Source data =>
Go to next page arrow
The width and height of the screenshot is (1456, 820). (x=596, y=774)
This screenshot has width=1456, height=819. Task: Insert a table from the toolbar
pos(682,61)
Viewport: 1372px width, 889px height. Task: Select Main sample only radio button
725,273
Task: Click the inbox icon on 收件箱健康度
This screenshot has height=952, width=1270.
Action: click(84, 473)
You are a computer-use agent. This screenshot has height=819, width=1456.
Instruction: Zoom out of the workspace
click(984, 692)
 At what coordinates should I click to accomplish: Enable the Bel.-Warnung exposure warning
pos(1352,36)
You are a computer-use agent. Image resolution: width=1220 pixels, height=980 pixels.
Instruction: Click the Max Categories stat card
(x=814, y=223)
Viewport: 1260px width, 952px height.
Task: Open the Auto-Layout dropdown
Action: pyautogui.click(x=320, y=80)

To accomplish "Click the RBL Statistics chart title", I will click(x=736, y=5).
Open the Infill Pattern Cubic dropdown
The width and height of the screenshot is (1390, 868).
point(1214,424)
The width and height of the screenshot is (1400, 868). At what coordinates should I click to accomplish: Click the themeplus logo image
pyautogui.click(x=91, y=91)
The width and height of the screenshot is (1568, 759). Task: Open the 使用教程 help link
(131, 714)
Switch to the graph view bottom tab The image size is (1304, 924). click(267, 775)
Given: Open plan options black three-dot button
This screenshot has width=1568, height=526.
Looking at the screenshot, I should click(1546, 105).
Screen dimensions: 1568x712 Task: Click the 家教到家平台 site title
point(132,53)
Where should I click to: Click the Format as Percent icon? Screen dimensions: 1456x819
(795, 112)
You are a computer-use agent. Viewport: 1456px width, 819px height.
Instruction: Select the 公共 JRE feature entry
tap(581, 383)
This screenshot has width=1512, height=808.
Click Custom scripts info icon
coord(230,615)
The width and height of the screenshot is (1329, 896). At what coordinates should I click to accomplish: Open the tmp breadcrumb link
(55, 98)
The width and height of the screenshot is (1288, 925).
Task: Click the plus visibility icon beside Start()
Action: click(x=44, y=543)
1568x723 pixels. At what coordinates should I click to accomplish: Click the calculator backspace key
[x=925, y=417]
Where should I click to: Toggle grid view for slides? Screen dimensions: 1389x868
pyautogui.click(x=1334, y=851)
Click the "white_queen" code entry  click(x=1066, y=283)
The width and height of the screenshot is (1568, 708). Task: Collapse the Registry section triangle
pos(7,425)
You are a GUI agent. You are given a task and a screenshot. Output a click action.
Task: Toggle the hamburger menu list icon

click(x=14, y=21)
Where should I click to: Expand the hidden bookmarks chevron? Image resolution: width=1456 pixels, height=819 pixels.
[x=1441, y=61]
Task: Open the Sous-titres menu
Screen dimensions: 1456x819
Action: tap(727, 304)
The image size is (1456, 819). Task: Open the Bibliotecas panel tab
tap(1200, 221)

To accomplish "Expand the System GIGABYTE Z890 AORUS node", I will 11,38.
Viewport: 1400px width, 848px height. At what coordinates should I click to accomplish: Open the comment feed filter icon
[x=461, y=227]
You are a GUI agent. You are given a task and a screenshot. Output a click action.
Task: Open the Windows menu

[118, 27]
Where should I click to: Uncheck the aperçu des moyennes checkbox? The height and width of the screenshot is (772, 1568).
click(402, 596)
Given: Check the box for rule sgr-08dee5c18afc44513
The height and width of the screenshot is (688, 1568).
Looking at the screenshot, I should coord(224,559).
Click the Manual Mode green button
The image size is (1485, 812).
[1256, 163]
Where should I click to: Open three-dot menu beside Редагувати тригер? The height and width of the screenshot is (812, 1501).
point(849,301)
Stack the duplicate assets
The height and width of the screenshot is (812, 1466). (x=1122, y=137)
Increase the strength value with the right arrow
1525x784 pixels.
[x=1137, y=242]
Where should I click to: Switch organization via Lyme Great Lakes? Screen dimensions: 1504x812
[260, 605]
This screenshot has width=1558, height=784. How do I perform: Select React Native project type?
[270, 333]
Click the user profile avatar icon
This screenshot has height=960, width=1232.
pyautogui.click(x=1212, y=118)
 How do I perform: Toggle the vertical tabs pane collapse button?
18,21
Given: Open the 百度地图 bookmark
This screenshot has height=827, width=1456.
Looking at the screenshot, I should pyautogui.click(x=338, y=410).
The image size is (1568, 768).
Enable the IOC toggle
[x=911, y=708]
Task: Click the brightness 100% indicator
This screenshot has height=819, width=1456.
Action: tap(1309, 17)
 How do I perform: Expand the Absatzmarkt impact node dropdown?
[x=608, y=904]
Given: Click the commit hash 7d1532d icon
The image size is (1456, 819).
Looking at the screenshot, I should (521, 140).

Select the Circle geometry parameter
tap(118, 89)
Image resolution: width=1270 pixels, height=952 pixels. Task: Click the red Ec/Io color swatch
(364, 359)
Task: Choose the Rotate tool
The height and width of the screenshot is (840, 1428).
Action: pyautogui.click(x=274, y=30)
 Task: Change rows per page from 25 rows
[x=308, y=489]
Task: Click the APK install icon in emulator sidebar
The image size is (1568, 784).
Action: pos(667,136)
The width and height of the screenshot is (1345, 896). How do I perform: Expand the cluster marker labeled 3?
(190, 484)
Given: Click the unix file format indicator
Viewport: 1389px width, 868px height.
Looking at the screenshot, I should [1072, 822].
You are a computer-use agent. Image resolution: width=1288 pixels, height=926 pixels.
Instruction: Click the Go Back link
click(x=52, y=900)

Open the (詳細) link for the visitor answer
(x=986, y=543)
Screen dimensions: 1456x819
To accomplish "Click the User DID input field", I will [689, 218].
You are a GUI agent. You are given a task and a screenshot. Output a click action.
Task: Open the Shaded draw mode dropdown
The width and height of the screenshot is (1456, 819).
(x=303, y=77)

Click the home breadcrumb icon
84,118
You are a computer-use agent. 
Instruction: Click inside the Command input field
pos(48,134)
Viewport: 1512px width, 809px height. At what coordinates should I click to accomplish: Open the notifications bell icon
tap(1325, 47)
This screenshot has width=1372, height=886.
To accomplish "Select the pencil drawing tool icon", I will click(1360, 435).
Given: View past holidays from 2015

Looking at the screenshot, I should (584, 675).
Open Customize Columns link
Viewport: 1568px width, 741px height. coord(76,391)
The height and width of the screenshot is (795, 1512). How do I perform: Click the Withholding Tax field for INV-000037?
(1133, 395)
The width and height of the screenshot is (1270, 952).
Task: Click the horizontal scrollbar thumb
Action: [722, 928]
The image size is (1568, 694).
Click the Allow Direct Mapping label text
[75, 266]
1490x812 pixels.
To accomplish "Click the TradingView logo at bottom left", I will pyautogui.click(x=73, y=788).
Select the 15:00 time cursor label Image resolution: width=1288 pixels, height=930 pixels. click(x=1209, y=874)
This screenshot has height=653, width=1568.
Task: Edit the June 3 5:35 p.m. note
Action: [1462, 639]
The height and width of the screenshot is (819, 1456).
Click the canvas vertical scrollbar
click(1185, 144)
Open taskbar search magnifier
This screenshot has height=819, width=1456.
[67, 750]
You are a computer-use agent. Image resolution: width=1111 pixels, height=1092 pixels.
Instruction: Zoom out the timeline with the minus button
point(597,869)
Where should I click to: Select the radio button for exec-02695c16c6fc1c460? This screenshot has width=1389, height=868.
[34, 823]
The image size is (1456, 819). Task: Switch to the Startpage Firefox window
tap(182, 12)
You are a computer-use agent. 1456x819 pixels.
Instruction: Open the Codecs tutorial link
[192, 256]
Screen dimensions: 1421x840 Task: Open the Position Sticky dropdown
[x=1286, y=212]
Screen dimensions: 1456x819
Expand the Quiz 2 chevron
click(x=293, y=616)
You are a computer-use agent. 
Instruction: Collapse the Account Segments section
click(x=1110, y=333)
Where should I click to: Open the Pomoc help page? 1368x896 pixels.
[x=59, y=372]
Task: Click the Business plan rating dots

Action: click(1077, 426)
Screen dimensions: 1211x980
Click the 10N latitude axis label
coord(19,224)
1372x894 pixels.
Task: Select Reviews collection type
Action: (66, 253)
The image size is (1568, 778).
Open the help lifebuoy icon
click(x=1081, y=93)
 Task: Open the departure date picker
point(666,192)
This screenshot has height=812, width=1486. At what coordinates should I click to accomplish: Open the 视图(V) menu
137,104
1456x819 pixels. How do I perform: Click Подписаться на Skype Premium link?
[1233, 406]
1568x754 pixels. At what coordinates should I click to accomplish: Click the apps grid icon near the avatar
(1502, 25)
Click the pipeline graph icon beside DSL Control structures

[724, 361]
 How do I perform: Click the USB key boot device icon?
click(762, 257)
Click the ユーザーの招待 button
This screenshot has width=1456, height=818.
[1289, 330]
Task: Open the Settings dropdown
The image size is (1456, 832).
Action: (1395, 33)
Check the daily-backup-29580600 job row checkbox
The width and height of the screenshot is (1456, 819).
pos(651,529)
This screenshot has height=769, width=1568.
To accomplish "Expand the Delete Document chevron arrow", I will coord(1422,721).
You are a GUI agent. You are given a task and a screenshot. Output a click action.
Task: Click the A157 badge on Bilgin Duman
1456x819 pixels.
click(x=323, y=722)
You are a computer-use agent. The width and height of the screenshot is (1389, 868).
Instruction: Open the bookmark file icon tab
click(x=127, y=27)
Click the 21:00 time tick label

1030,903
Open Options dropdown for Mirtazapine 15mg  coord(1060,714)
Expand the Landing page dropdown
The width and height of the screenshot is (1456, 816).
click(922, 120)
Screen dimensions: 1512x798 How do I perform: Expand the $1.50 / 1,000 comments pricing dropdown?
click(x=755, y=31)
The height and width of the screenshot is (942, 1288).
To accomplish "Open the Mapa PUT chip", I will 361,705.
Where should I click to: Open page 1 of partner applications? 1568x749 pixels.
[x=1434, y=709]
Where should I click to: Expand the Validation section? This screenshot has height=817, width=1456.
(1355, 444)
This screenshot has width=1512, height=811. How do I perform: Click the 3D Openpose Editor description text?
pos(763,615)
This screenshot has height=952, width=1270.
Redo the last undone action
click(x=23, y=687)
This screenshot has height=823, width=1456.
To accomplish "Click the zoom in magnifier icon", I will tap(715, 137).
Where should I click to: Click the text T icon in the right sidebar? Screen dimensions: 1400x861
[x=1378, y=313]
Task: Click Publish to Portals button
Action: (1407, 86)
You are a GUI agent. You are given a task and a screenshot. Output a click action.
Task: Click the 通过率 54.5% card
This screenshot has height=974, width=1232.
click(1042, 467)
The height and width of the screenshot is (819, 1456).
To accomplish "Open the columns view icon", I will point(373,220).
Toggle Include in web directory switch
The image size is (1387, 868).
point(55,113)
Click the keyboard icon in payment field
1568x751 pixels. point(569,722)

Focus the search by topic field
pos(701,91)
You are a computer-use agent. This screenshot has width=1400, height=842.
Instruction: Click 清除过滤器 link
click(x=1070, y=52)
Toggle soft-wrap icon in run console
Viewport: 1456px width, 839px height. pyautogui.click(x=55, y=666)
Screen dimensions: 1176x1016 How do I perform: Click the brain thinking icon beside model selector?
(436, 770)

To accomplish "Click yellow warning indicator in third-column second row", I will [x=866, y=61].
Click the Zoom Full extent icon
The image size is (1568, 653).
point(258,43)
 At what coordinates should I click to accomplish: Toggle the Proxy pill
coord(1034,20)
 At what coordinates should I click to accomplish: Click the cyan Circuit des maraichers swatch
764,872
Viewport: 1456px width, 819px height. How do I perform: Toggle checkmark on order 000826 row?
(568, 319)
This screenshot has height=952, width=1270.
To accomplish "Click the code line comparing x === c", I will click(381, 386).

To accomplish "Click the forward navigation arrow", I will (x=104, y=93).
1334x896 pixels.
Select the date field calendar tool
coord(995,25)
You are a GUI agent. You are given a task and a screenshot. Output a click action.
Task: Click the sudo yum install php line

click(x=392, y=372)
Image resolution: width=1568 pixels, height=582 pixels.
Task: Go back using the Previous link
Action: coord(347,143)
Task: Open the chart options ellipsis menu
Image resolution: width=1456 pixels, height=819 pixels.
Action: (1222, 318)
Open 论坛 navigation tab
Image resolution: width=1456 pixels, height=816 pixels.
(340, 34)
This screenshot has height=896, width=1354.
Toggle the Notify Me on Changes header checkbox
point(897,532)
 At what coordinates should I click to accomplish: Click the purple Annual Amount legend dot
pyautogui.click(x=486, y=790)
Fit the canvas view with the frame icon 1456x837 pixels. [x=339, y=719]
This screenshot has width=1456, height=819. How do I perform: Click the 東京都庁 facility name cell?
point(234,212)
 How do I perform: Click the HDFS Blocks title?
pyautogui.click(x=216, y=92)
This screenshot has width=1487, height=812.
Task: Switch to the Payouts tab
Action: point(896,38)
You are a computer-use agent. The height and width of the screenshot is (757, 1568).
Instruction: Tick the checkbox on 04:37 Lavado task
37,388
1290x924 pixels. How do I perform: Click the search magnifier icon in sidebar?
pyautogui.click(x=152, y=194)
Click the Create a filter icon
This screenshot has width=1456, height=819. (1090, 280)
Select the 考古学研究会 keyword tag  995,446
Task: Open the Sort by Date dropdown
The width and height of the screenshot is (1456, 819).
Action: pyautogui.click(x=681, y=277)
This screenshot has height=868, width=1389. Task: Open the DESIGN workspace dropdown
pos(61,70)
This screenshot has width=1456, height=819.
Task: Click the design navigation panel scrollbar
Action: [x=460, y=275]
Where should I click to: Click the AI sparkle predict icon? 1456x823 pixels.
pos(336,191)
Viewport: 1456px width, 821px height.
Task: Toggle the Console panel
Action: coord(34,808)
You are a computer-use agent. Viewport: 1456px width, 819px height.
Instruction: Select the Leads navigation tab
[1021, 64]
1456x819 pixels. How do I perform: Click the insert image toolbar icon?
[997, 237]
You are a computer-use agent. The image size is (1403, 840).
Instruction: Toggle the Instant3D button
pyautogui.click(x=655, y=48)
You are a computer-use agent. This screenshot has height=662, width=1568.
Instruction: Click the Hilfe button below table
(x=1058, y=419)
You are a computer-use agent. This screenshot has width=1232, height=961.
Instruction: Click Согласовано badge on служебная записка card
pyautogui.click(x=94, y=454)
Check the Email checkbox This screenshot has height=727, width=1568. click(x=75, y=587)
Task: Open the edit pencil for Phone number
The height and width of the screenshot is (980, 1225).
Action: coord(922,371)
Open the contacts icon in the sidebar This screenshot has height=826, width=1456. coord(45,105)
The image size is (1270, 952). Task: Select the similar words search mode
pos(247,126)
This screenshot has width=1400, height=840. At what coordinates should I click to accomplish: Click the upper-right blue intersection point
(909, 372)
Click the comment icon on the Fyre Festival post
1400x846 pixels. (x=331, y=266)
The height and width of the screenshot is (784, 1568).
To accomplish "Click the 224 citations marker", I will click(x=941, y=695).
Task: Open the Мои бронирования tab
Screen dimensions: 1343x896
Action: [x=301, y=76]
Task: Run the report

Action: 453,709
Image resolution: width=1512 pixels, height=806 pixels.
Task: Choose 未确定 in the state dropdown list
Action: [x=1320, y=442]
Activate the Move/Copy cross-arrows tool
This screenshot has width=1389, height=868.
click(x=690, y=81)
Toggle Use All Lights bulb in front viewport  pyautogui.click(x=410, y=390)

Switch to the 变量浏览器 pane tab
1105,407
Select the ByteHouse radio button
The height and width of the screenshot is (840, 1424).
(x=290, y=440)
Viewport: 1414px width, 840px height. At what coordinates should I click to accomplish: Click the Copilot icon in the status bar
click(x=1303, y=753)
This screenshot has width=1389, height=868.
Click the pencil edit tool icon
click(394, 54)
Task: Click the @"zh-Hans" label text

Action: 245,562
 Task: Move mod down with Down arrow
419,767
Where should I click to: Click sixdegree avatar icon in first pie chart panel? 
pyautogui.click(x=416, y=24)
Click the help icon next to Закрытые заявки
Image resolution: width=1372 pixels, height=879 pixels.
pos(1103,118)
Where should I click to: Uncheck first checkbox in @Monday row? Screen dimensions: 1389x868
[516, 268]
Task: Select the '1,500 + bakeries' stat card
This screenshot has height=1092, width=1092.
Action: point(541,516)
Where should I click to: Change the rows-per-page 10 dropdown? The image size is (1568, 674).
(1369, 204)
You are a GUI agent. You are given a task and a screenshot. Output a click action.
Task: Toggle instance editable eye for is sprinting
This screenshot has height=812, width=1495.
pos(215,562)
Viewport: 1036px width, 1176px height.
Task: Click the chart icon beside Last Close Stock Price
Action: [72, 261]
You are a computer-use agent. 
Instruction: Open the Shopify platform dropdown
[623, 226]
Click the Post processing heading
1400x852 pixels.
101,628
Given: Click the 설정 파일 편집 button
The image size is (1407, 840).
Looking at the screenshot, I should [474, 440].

Description of the task => If a line in the records above includes the string "bottom", copy it.

Result of the task =>
Switch to the graph view bottom tab The image size is (1304, 924). click(267, 775)
To accomplish "Click the TradingView logo at bottom left", I will pyautogui.click(x=73, y=788).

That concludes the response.